And they led at the half, 45-33. Western Michigan, though, didn’t go away. Midway through through the second half the put on a 9-0 spurt to close to within seven, 64-57.

Then the Crutcher-Toppin pass-and-stuff connection worked two straight times to push the Flyers back up to 68-57. The Broncos never got closer than nine the rest of the way.

Somebody said it seems as if Crutcher and Toppin can hook up and connect any time they want, score at will, even over a 7-footer like Western Michigan’s Seth Dugan.

Trey Landers lets fly during the Flyers’ Wednesday win over Western Michigan.

“Yeah,” said Crutcher. “I always tell coach to run the pick-and-roll when we’re both in the game.”

Crutcher said there are innumerable times when he dribbles down the middle, right down Main Street, for an easy driving lay-up, but he sees Toppin heading hoopward and lobs it up.

“Yeah, he even gives me the no-look pass sometimes,” said Toppin.

Crutcher laughed and said, “Sometimes I’ll be about to shoot it, then I see him and just throw it high enough above the rim so he can get it. It’s an easier shot for him.”

Asked if he ever had a big man in high school like Toppin, Crutcher said, “No, never.
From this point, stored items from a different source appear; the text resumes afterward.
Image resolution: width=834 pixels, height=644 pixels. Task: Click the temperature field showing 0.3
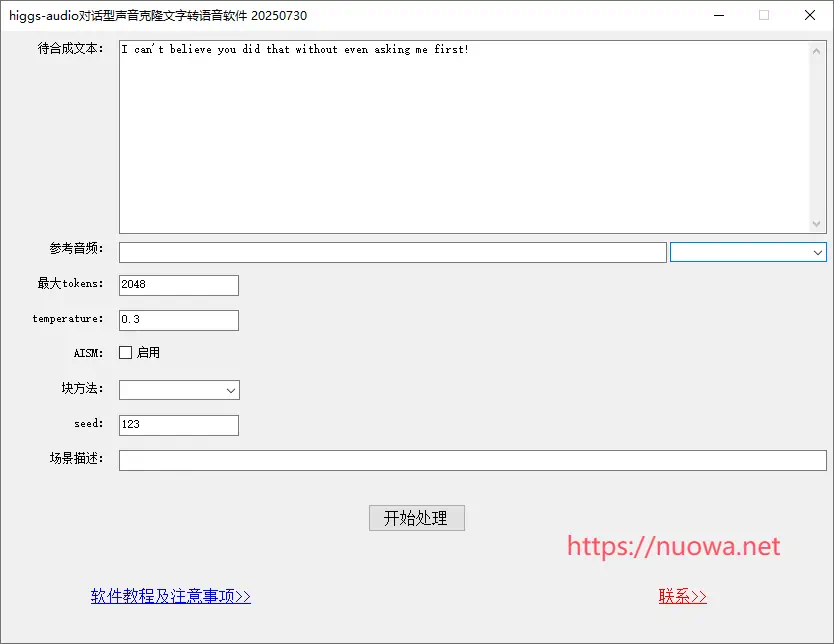(x=178, y=320)
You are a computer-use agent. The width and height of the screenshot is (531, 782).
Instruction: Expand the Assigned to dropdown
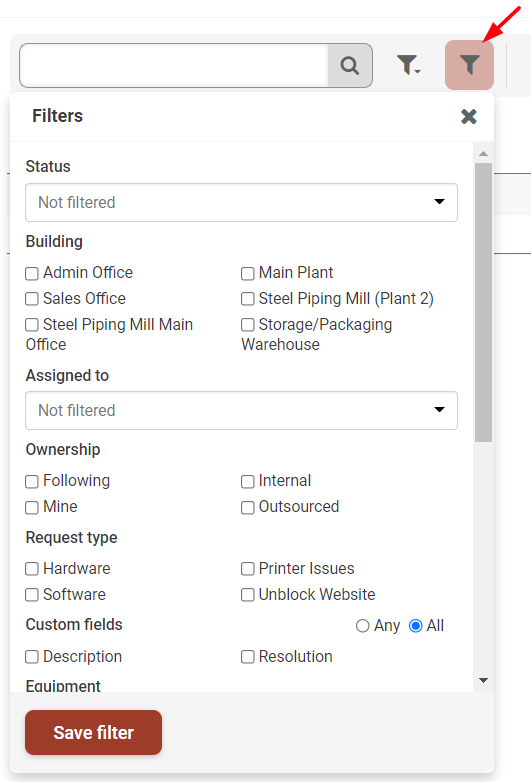point(241,410)
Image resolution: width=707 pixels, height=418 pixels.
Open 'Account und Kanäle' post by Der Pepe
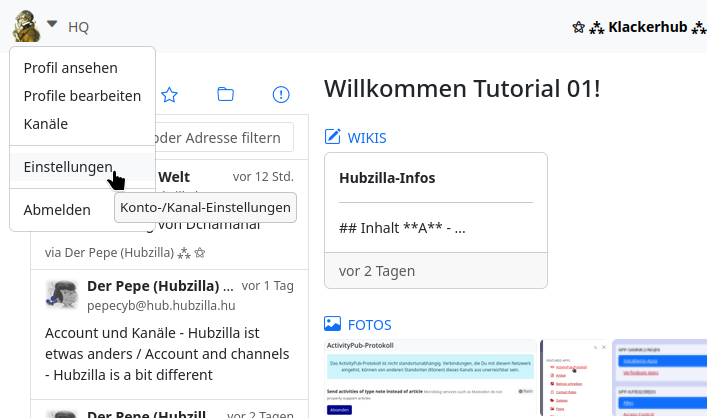pos(155,353)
In high school our ‘big man’ was 6-foot-3.” And did Toppin ever have a guard in high school like Crutcher? “No. Nuh-uh. Never.”

It is obvious UD coach Anthony Grant is trying to keep Toppin’s head from expanding to the width of a basketball rim.

Asked about Toppin, who tied the team field goal record percentage with his 11-for-11, Grant said, “Obi finished a lot of great plays and he is one of the few guys that finishes some of the plays he finishes.

Asked if the Crutcher-Toppin Show juices him up the way it does fans, Grant said, “Maybe when I go back and watch it next May or June. I’ve been around a lot of good basketball. I know they are exciting plays. For me, though, it is two points and we have to get on to the next play. I guess that’s a sad way to look at it, but I’m just being honest.

“His teammates did a great job of getting him the ball,” he added. “We had 23 assists on 32 baskets. That is really good. So he was the recipient of a lot of that and did a good job of making himself available.”

And Crutcher? “Ten assists and one turnover. That’s how I look at it. He did a great job of finding his teammates and doing a great job of running our team.”

Grant likes to talk more about his senior, the forgotten man who was super-good, Josh Cunningham, certainly deserving of high plains praise.

“Josh really led our team with great energy. Offensively, he was a rock for us. When we needed a basketball, we could go to him and he would get fouled and finish. Defensively, he did a real good job of using his voice and being in the right spot. He had the main job on their big guy inside and he did a really good job of making it difficult for him.”

The 7-footer, Seth Dugan, came into the game averaging 16.6 points a game and 10 rebounds. He was 18th in the NCAA with five double-doubles. He scored four points and had one rebound. One.

Grant was pleased with the way his Flyers responded when they blew a big lead and Western Michigan cut it to seven late in the game, something the Flyers haven’t done during a four-game losing streak to highly-ranked teams.

“They made a run, cut it to seven, and our guys really answered the bell,” he said. “It was good to see the way our guys finished. There were a lot of lessons we can take from this game.

“These experiences for a young team, you have to go through that,” he added. “The hope is with all the lessons you become more experienced and more prepared for what lies ahead. It is good to be able to win as you learn those lessons.

“We have not been able to win some of our other games because of breakdowns, be it offensively or defensively.”